Estrellas que nunca mueren

Gloria Grahame (Annette Benning) se prepara, la obra es una producción en Inglaterra de El zoológico de cristal, el año 1981. Mientras se maquilla, la imagen en el espejo parece reflejar el peso de la fama y la caída; camino a escena la actriz se desploma retorciéndose de dolor.

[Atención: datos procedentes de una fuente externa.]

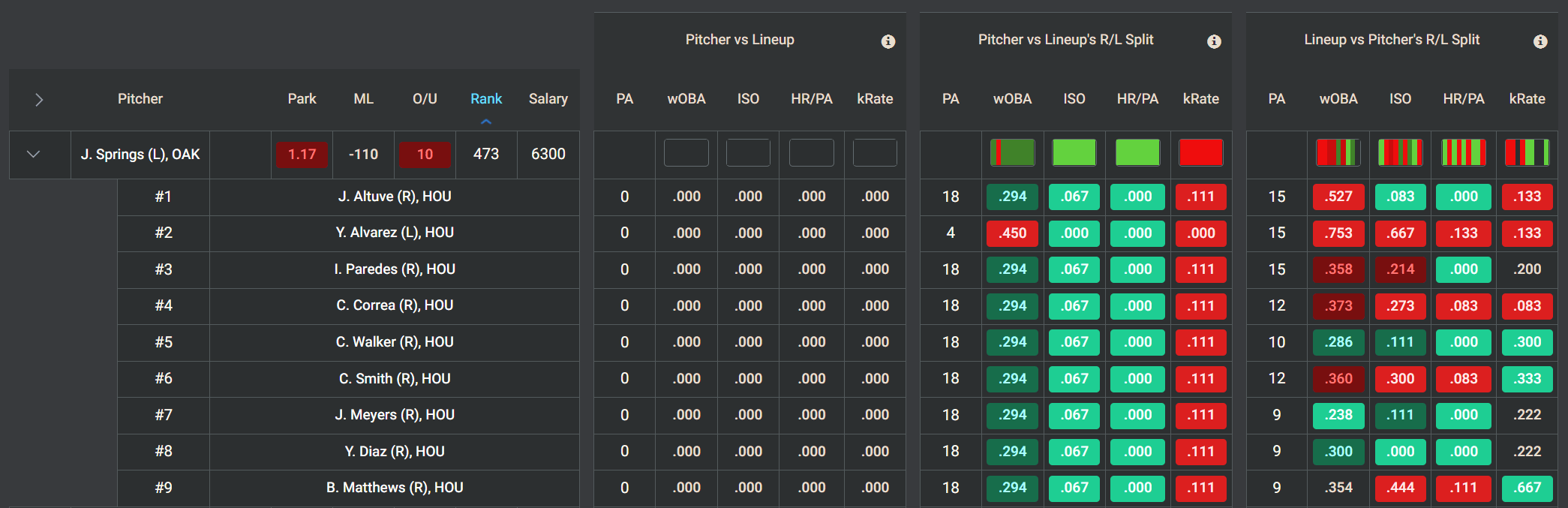Select pitcher J. Springs (L), OAK
1568x508 pixels.
tap(140, 154)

La gran diva del cine negro (The Big Heat, de Fritz Lang, 1953) padece un cáncer terminal.

Alguien llama a Peter Turner, su examante, un joven actor británico casi tres décadas menor que ella, porque quiere pasar unos días en casa de los padres de él en Liverpool, donde pretende recuperarse.

Las estrellas de cine nunca mueren (Hollywood Stars Never Die in Liverpool; Reino Unido, 2017) es la adaptación del libro de Peter Turner que cuenta su romance con la estrella de Hollywood cuando ambos se conocieron en la casa de huéspedes donde vivían en 1978; el sobrevivía con trabajos menores en espera de una oportunidad como actor; ella, olvidada por Hollywood, estaba empeñada en proseguir su carrera en el teatro inglés.

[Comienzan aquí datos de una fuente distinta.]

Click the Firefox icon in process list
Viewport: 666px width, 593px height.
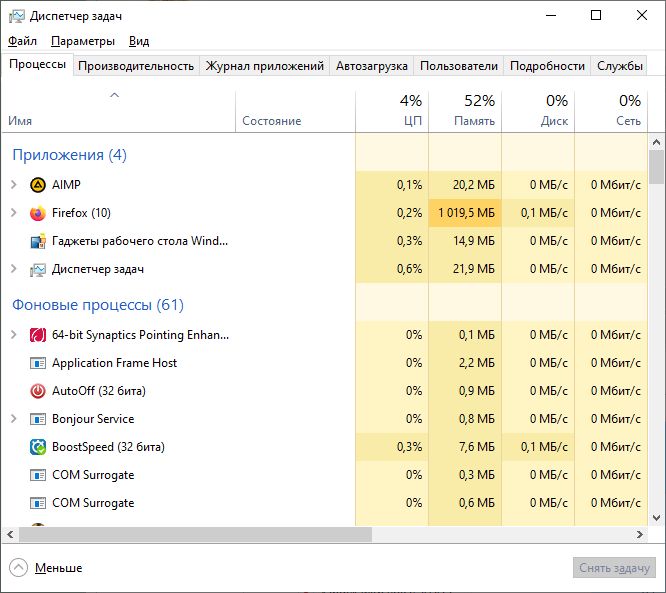[x=38, y=213]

Paul McGuigan dirige el guion de Matt Greenhalgh en zigzag donde las secuencias retrospectivas, incluyendo el viaje a Los Ángeles y Nueva York, ocurren a manera de transiciones en una escena de teatro. La química entre los protagonistas se activa cuando Gloria le pide al joven vecino practicar con ella un baile para la obra que ensaya. Annette Benning es buena bailarina, y el director explota la marca Billy Elliot que queda de Jamie Bell; en las primeras escenas Benning combina la experiencia de la mujer fatal de cine negro en su mejor década, con un toque de lo que habría sido Marlyn Monroe si hubiese vivido más allá de los cincuenta años.

Posteriormente, mientras el drama se desliza hacia la enfermedad y el heroísmo de la enferma, el flujo entre ellos sólo se mantiene gracias al talento de los actores. Turner proviene de una familia de clase trabajadora en Liverpool, el reparto de actores es un verdadero pastel para los aficionados del naturalismo británico: Julie Walters y Stephen Graham, entre ellos, aunque aquí sobresale el humor y la hospitalidad, como en el melodrama americano. Vale mencionar que Peter Turner escribió sus memorias de cinco años, un librito muy entretenido, después de la muerte de Gloria (1981); 30 años después, la adaptación impone una doble perspectiva de época, la de la década de los cincuenta, y la del joven ochentero.

En la prehistoria del internet, Turner tarda en caer en cuenta de la dimensión de la estrella de Hollywood, quien entre otras cosas había ganado un Óscar en 1952 como actriz de reparto (The Bad and the Beautiful) con sólo nueve minutos de actuación; entre conversaciones, idas al cine donde la actriz se ve a sí misma en la pantalla, o el comentario sorprendido del barman en el pub de que la señora es ni más ni menos Gloria Grahame; esto da tiempo a que Turner se enamore de la persona y no del ícono, pero el público no alcanza a captar el aroma de la tremenda presencia que fue Grahame, actriz y esposa de Nicholas Ray.

La Gloria Grahame de Las estrellas de cine nunca mueren funciona como antítesis de la legendaria Norma Desmond de Sunset Boulevard (1950), la exestrella de Hollywood (Gloria Swanson) para quien las películas se habían hecho pequeñas y tiene que vampirizar a un hombre joven para intentar volver a la pantalla; vulnerable y demandante, las referencias y anécdotas no bastan para ver en grande a esta Gloria, pero sí para evocarla y descubrirla para las nuevas generaciones de cinéfilos.